[[ STUDY MATERIAL open ]]

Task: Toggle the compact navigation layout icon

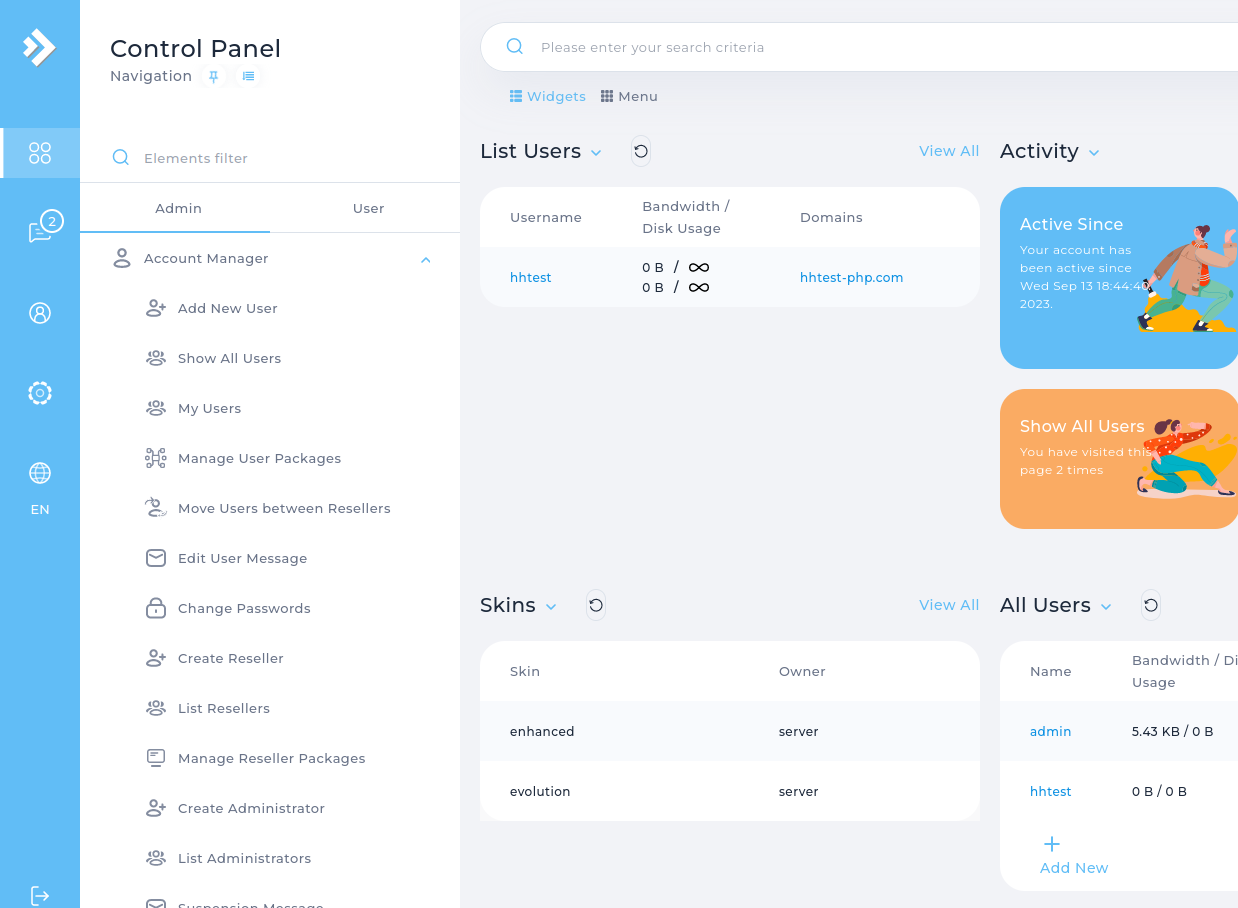Action: tap(248, 75)
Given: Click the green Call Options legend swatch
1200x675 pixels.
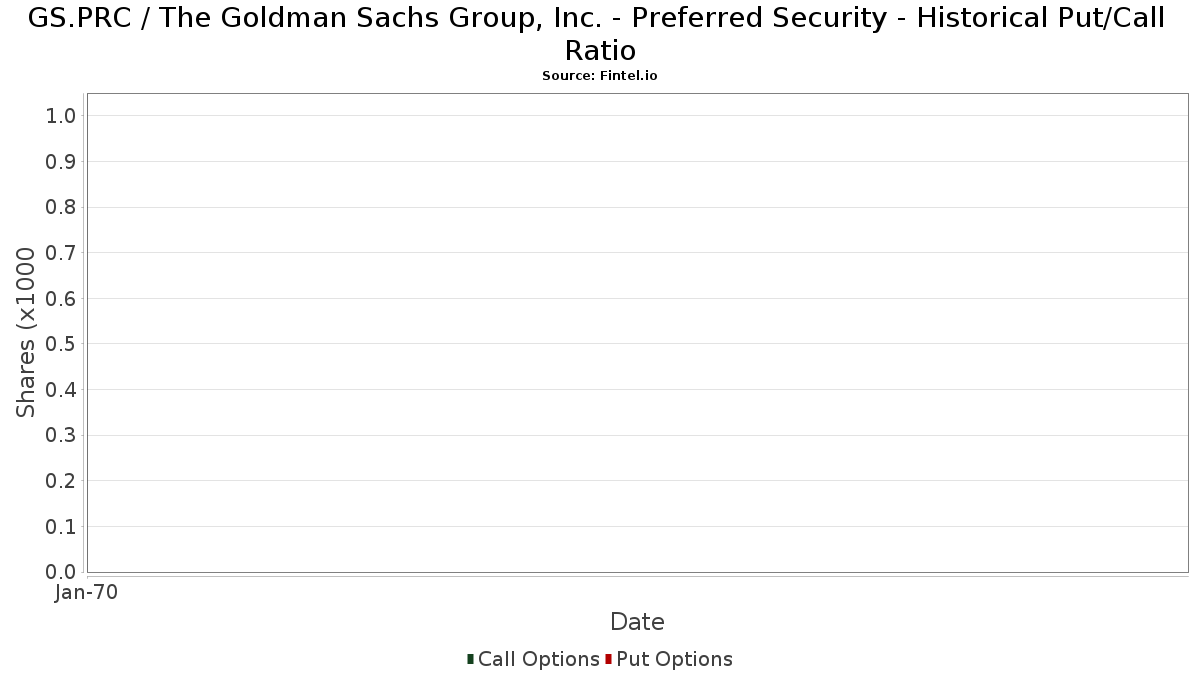Looking at the screenshot, I should pyautogui.click(x=470, y=659).
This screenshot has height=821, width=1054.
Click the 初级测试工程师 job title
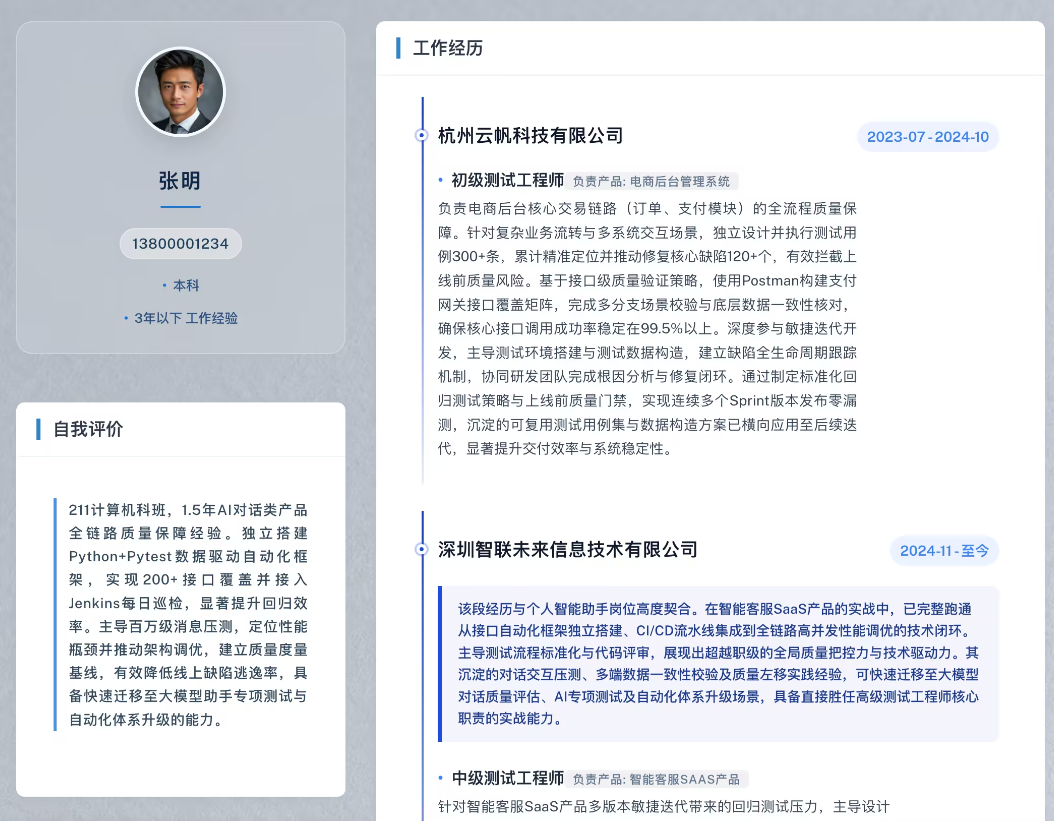(508, 180)
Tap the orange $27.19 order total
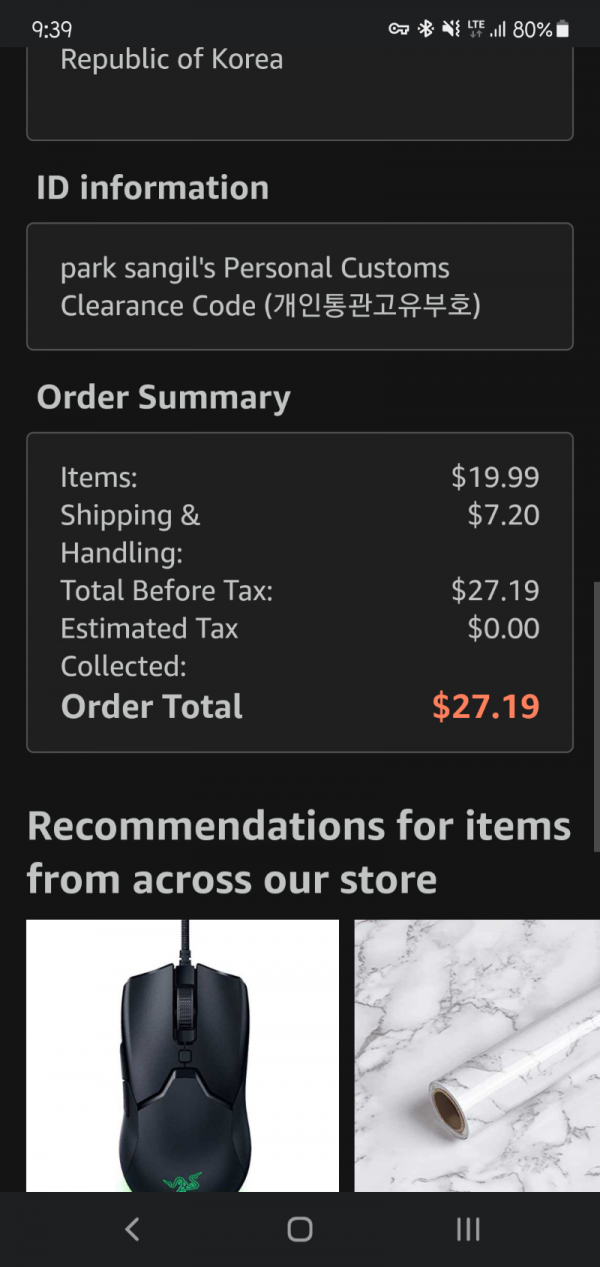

[[ STUDY MATERIAL closed ]]

• WORK ITEM
Reproduce the entries above exactly. Do not include the images.

• PROBLEM SOLUTION
Task: Toggle the compact navigation layout icon

Action: tap(248, 75)
Given: Click the green Call Options legend swatch
1200x675 pixels.
Looking at the screenshot, I should pyautogui.click(x=470, y=659).
This screenshot has height=821, width=1054.
Click the 初级测试工程师 job title
(508, 180)
Tap the orange $27.19 order total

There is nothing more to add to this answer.